*Exercises to complete:*
1 > Return the passage of the mapping software patent starting at "Unfortunately, those techniques" and ending at "introduces unwanted delay.".
2 > Answer these questions using the mapping software patent:
(a) By what name is the problem of ordering destinations along a route sometimes known?
(b) In what manner does the text say a user is more likely to provide destinations?
(c) Which technique does the text name as one developed to approximate the true optimal solution?
3 > Write what comes next in the mapping software patent, picking up after its final sentence.

Data processing: vehicles – navigation – and relative location – Navigation – Determination of travel data based on the start point and...
Reexamination Certificate
1999-06-25
2001-01-30
Cuchlinski, Jr., William A. (Department: 3661)
Data processing: vehicles, navigation, and relative location
Navigation
Determination of travel data based on the start point and...
C701S026000, C701S201000, C701S208000, C701S209000, C340S990000, C073S17800T
Reexamination Certificate
active
06182008
ABSTRACT:
FIELD OF THE INVENTION
The present invention relates to computerized mapping software programs, and more specifically, to computerized mapping software programs that calculate a route between multiple destinations and allow alterations to the calculated route.
BACKGROUND OF THE INVENTION
Computerized mapping products are achieving widespread use today. Such mapping programs are commonly used to automate the task of calculating a route from a starting destination to an ending destination. In addition, most mapping programs allow a user to include additional destinations to be visited along the route. Developers of computerized mapping programs are plagued by the problem of ordering the destinations to be visited along the route. More specifically, in the past, developers of computerized mapping programs have had problems providing a mechanism for determining the order in which destinations are visited along the route prior to calculating a route that visits all of the destinations. This problem is sometimes referred to as the “traveling salesman” problem.
In the past, some mapping programs have avoided the problem altogether. Those mapping programs simply calculate a route that visits each destination in the order in which the destinations are provided by a user. That solution is the least optimal because a user rarely provides destinations along a route in an optimal sequence. More likely, a user will simply provide destinations to be visited in a stream-of-consciousness manner. The result may be that the calculated route is substantially longer than optimal.
Other mapping programs address the problem by not ordering the destinations until all of the destinations are input, and then calculating an optimal order for all of the destinations. There are several problems with this approach as well. For example, calculating the true optimal order for the destinations requires comparing each and every possible order of the destinations. That calculation is manageable with three or four destinations, but as the number of destinations increases, the number of calculations necessary quickly overwhelms the computing power of any conventional computer. Consequently, many techniques have been developed to approximate the true optimal solution, such as simulated annealing and other such techniques that result in a highly optimal order for the destinations.
Unfortunately, those techniques still have the disadvantage that they are computationally intensive. The number of computations required to solve the travelling salesman problem still grows rapidly (non-linearly) with the number of destinations. Users of mapping programs do not typically like to wait long periods of time while a mapping program simply orders destinations to be visited even prior to calculating the optimal route. For that reason, if a user inputs several destinations to be visited, using a technique that calculates a highly-optimal order for the destinations introduces unwanted delay.
That undesirable feature of prior mapping programs is particularly undesirable to users that remove or add destinations to an existing list because existing mapping programs, which operate on all of the destinations at once, require a complete reorder of all destinations each time a single new destination is added.

*Data excerpt:*
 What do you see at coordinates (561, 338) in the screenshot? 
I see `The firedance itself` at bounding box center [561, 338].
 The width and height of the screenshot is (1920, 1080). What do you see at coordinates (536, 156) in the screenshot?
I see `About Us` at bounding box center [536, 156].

*Final answers:*
1 >
Unfortunately, those techniques still have the disadvantage that they are computationally intensive. The number of computations required to solve the travelling salesman problem still grows rapidly (non-linearly) with the number of destinations. Users of mapping programs do not typically like to wait long periods of time while a mapping program simply orders destinations to be visited even prior to calculating the optimal route. For that reason, if a user inputs several destinations to be visited, using a technique that calculates a highly-optimal order for the destinations introduces unwanted delay.

2 >
(a) The "traveling salesman" problem.
(b) In a stream-of-consciousness manner.
(c) Simulated annealing.

3 >
These and other problems render the existing systems and methods less than satisfactory. Until now, a solution to those problems has eluded those skilled in the art. Accordingly, there is a need for a system or method of ordering destinations to be visited that is computationally efficient and achieves an acceptable order based on the total length of a route connecting all of the destinations.
SUMMARY OF THE INVENTION
The present invention overcomes the problems identified above by providing a computer-implementable method of ordering destinations to be visited in a manner that is computationally-efficient and provides an acceptable level of optimization. This is achieved by building the route one destination at a time. As each destination to be visited is added, the method positions it within an existing order of destinations such that the new order results in the shortest increase to the straight-line length of the route. More specifically, a single, continuous line connects each of the destinations to be visited. The continuous line is composed of multiple “links.” Each link is a straight line connecting two destinations. The total length of the continuous line is the sum of the lengths of each link. The order of the destinations defines the order in which the continuous line visits each destination.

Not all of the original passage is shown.